Stack leak... (?)

11 Jun 2001 11:20:54 -0600

Juan Carlos Arevalo Baeza <jcab@roningames.com> writes:
>     Ok... I'm doing a lot of testing with monadic
> parsers. My current test consists on a Haskell program that
> parses a C++ source file and:
> [...]
>     The problem is that my test program runs out of stack
> (not heap) on both GHC and Hugs when parsing a large-enough
> file (about 150K for GHC, a lot less for Hugs). 

The classic cause of this problem in parsers is tracking line numbers.
The problem is that line numbers have to be built but rarely get
observed.  This means that a line number like 33 will be represented
by a thunk like this:

   1+1+1+1+1+1+1+1+1+1+1+1+1+1+1+1+1+1+1+1+1+1+1+1+1+1+1+1+1+1+1+1+1

This uses a lot of heap space (though it may not be too bad because of
sharing) but, more seriously, it takes stack space proportional to the
line number - hence the stack overflows you've been seeing.
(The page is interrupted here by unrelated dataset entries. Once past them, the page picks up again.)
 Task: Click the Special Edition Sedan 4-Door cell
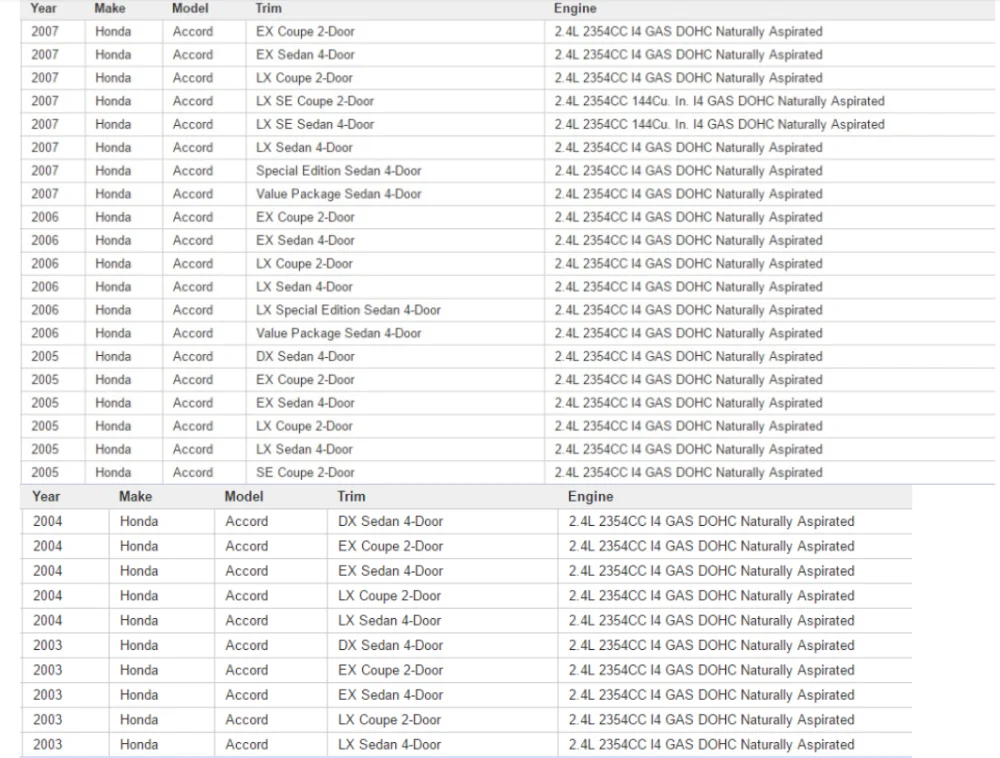395,171
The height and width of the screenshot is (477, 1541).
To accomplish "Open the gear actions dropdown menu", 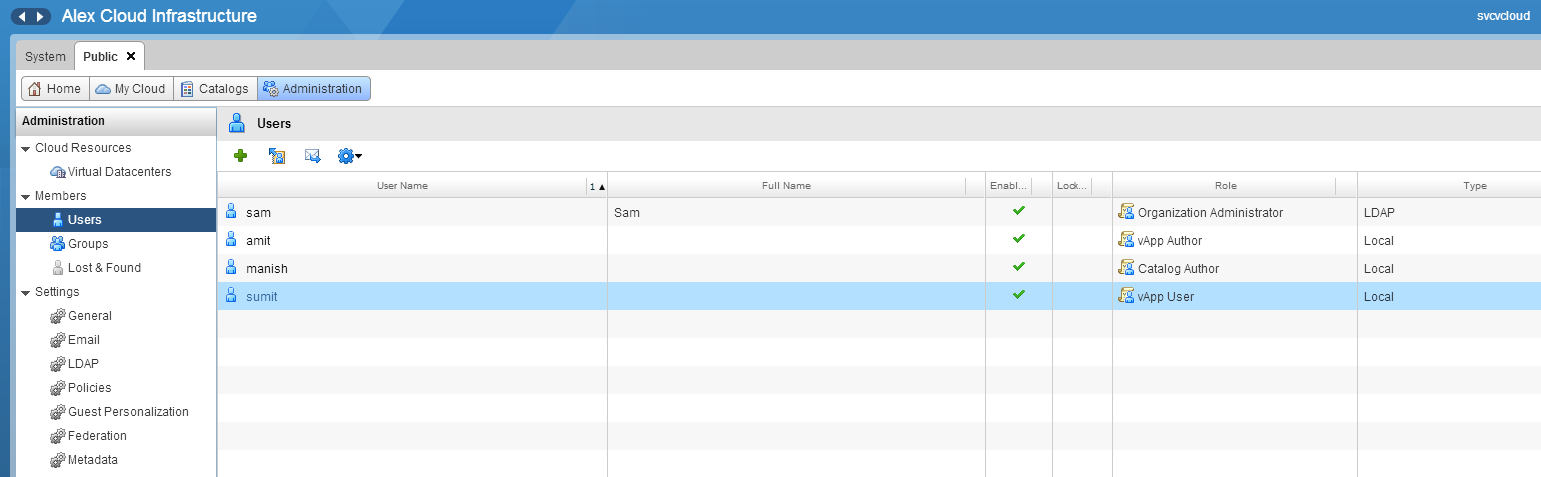I will pos(349,156).
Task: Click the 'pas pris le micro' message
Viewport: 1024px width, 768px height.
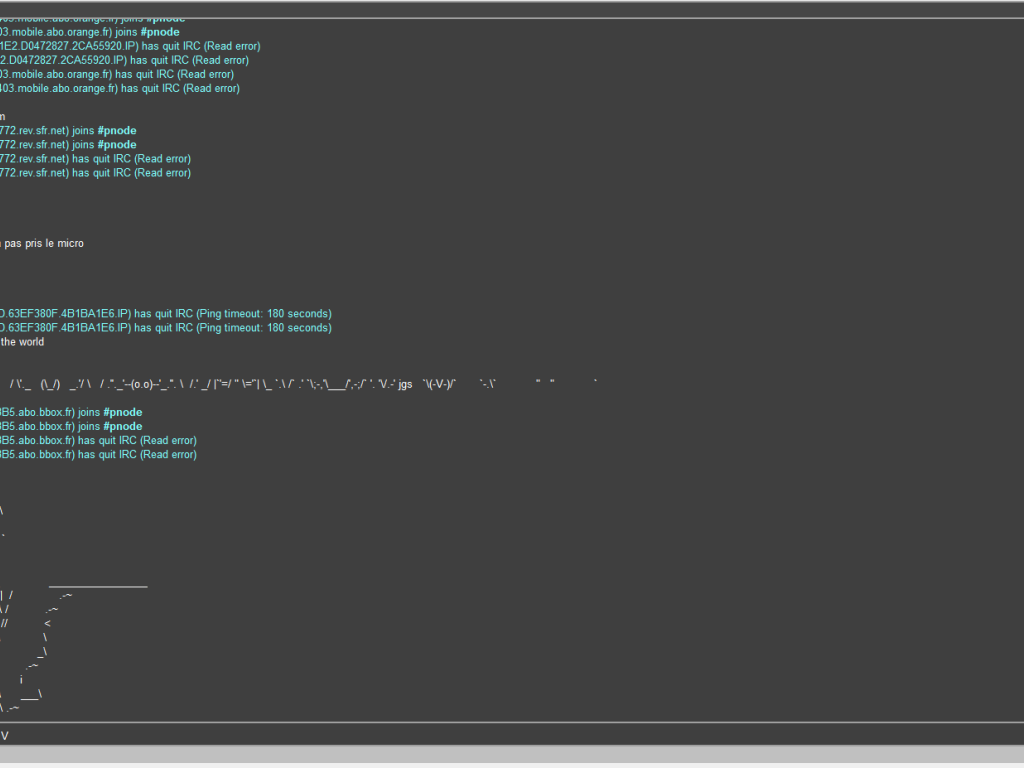Action: [x=45, y=243]
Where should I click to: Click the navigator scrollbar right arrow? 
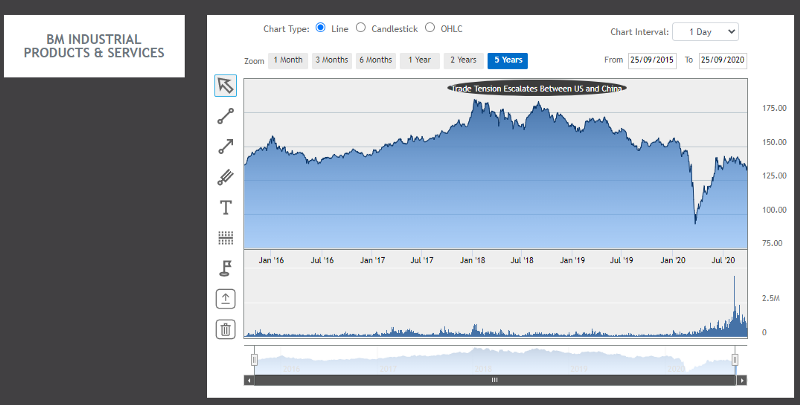click(741, 381)
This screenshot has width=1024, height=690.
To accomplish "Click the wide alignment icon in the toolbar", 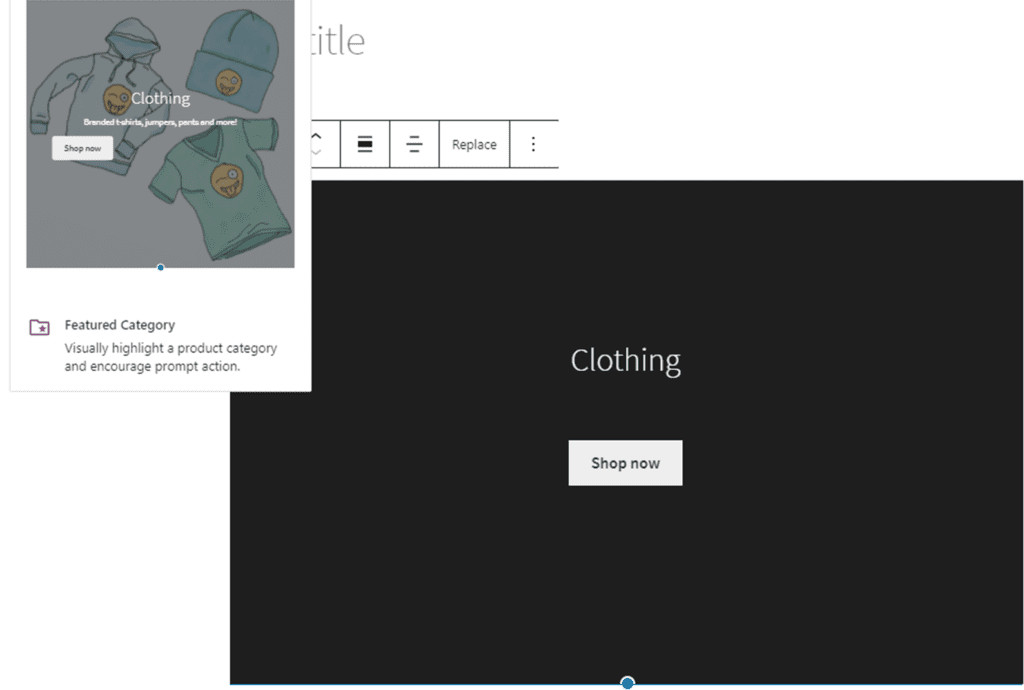I will click(364, 143).
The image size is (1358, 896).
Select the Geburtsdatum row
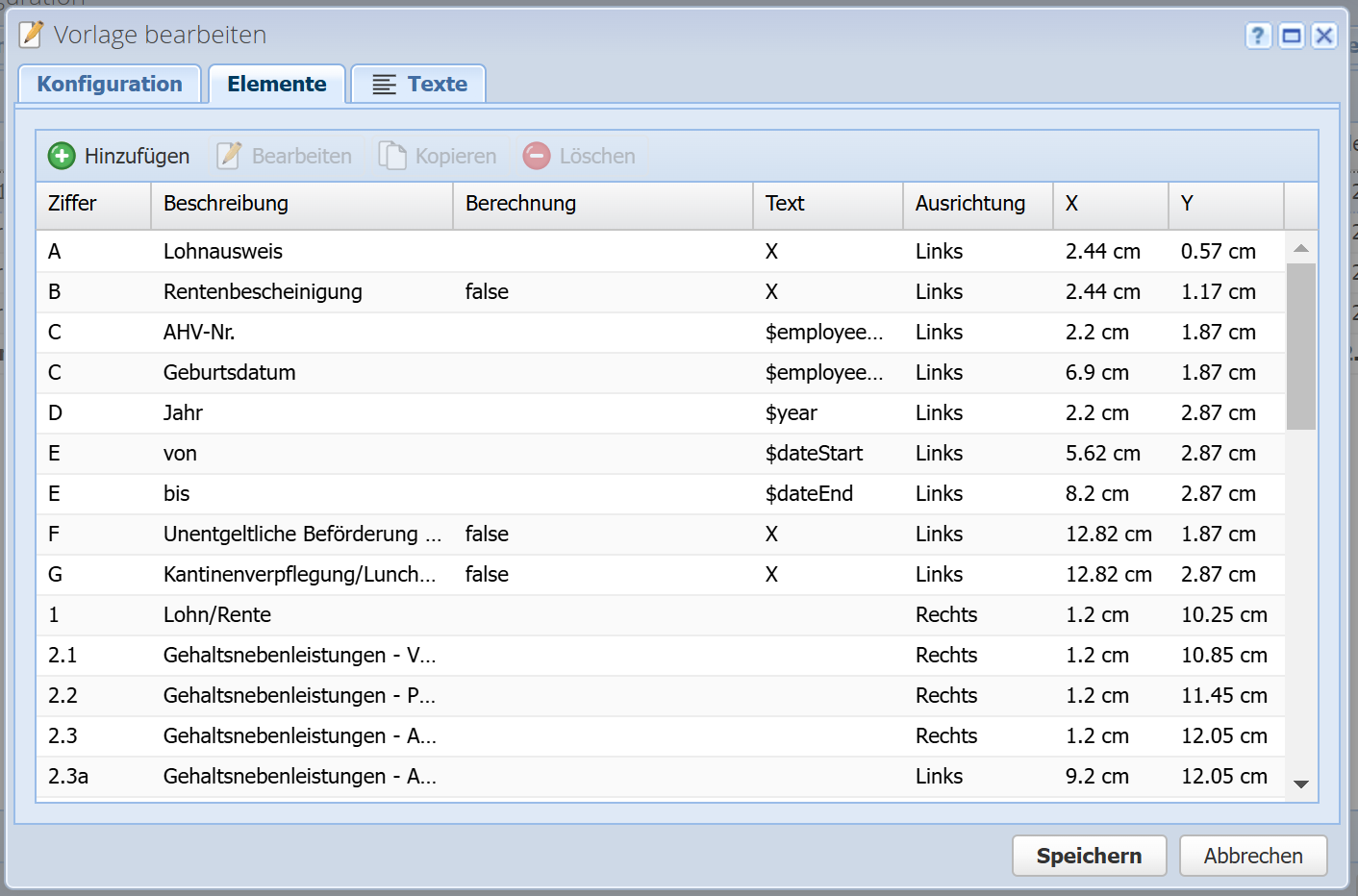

The fix is to add strictness annotations to force evaluation of the
line number every time you increment it.  The easiest way to do this
is to represent source locations by a data structure like this:

  data SrcLoc = MkSrcLoc FileName !Int !Int

and use "seq" (or "$!") in the function that gets the next token.
For example, if the function to get the next token looks like this:

  token :: Parser a
  token = Parser (\ (input, srcloc) ->
    case input of 
      (t : new_input) -> return (a, (new_input, inc srcloc))
      ...
      )

you would change the 4th line to:

      (t : new_input) -> let srcloc' = inc srcloc 
                         in srcloc' `seq` return (a, (new_input, srcloc'))

[A similar problem can happen in pretty-printers that track column
numbers.]

-- 
Alastair Reid        reid@cs.utah.edu        http://www.cs.utah.edu/~reid/

ps You might want to have a look at this Prelude function:

     unlines :: [String] -> String